Si uno busca referencias sobre la pobreza en cualquier medio de comunicación, esta desvela, casi siempre, connotaciones negativas: índices de pobreza, catalogación de países en base a ella, problemas sociales asociados, causas de la pobreza.
Sin embargo, esta connotación puede tambalearse si uno tiene la oportunidad de conocer alguno de los países considerados “pobres”. O, sin ir más lejos, algún barrio de los llamados marginados, donde habita esa pobreza de la que nos hablan los medios.
Asociamos a pobreza muchos factores negativos que, cuando se está cerca de ella, no los tiene. Aquella persona a quien las cifras llaman pobre tiene rostro, nombre e historia. Cuando convertimos el adjetivo en sustantivo anulamos al individuo.
Hay personas e, incluso culturas, que saben vivir con pocos recursos y entablan con el medio ambiente una relación equilibrada. A ojos de la economía mundial pueden pasar por pobres. Sin embargo, no se sienten pobres. Tienen lo necesario y viven con ello. Incluso, viven más alegres y libres que los considerados ricos.
Somos diferentes. La diferencia existe entre las personas, entre los pueblos, entre las culturas. El problema se expresa cuando la diferencia se convierte en desigualdad y desemboca en un menor o nulo acceso a los recursos necesarios para vivir. La desigualdad rompe con el equilibrio y la convivencia de los seres vivos, generando ventajas y desventajas.
Quisiera proponer una nueva acepción entre las definiciones de pobre. Pobre no es aquel que no tiene, sino aquel que da y recibe.
Es pobre, porque no acumula privando a otros: incluso se da a sí mismo si es necesario. Desde esta perspectiva, el pobre no acumula bienes que no va a necesitar a lo largo de su vida. Y, de lo que tiene, da.
Al no tener más de lo necesario, tampoco se gasta energías en cuidarlo, ni se vive con desconfianza. Aquí cobran especial importancia los bienes comunes. Un pobre quizás no posee muchos libros, sin embargo hay bibliotecas públicas con miles de ejemplares. Posiblemente, tampoco tendrá un jardín en casa, pero qué mejor jardín que los espacios naturales o los jardines públicos, a los cuales sólo hay que cuidar con una actitud de respeto.
La pobreza puede llegar a convertirse en una actitud personal e, incluso, en un rasgo cultural compartido. Muchos pobres juntos –en el sentido de la palabra que venimos usando- pueden generar una riqueza enorme. Personas que no acumulan más de lo necesario, sino que dan. Y no sólo bienes materiales. También se puede dar tiempo o compartir conocimientos y habilidades. Y, un bien cada vez más necesario en nuestras sociedades: afecto, que puede traducirse en solidaridad, consuelo, comprensión, escucha, aceptación, respeto, admiración, ternura…

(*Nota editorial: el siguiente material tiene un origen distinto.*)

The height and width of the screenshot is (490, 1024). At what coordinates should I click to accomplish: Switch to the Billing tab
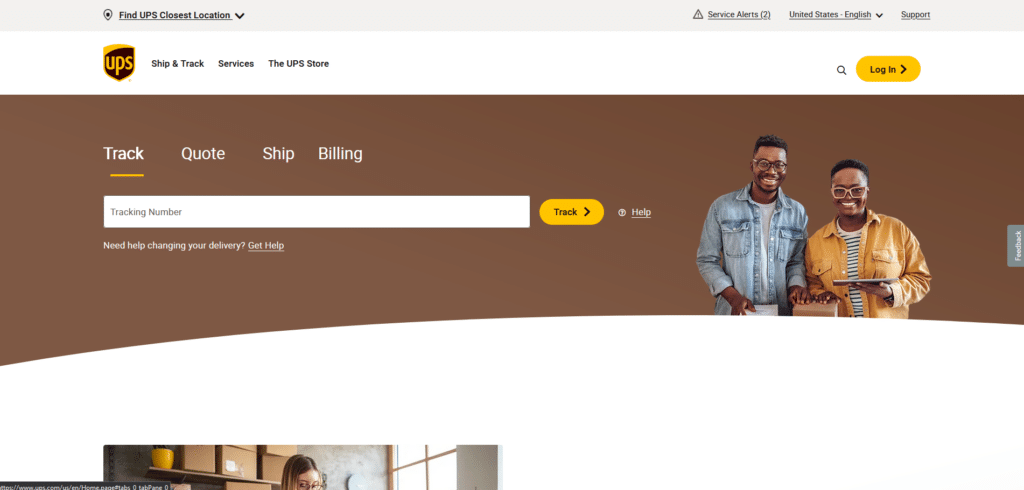click(340, 154)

La auténtica pobreza enriquece. La auténtica riqueza es la que despierta la conciencia de que uno es pobre, es decir, un ser capaz de dar y recibir. Necesario y necesitado. Amador y amado.
El pobre no sólo es el que da y no acumula, sino también y, sobre todo, el que recibe. Esto implica un trabajo de humildad. Hay que ser concientes de lo que tenemos y lo que nos falta para vivir con lo necesario. Y, cuando no se cuenta con ello, hay que aprender a acudir a quien puede ayudarnos. Pedir enriquece al que recibe y al que da, porque pone en contacto dos realidades complementarias y ayuda a mantener el equilibrio en las relaciones humanas.
Para uno que hable, hace falta otro que escuche. Para uno que tenga de más, hace falta otro que tenga de menos. Para uno que necesite afecto, hace falta otro que pueda brindárselo. Estas redes solidarias tejidas con hilos de nueva pobreza ayudan a que menos personas se caigan. Son sustentadoras.
Por último, reconocer que en la pobreza nace y crece la libertad. Cuando tomamos conciencia de que somos libres, no necesitamos poseer las cosas y, mucho menos, a las personas.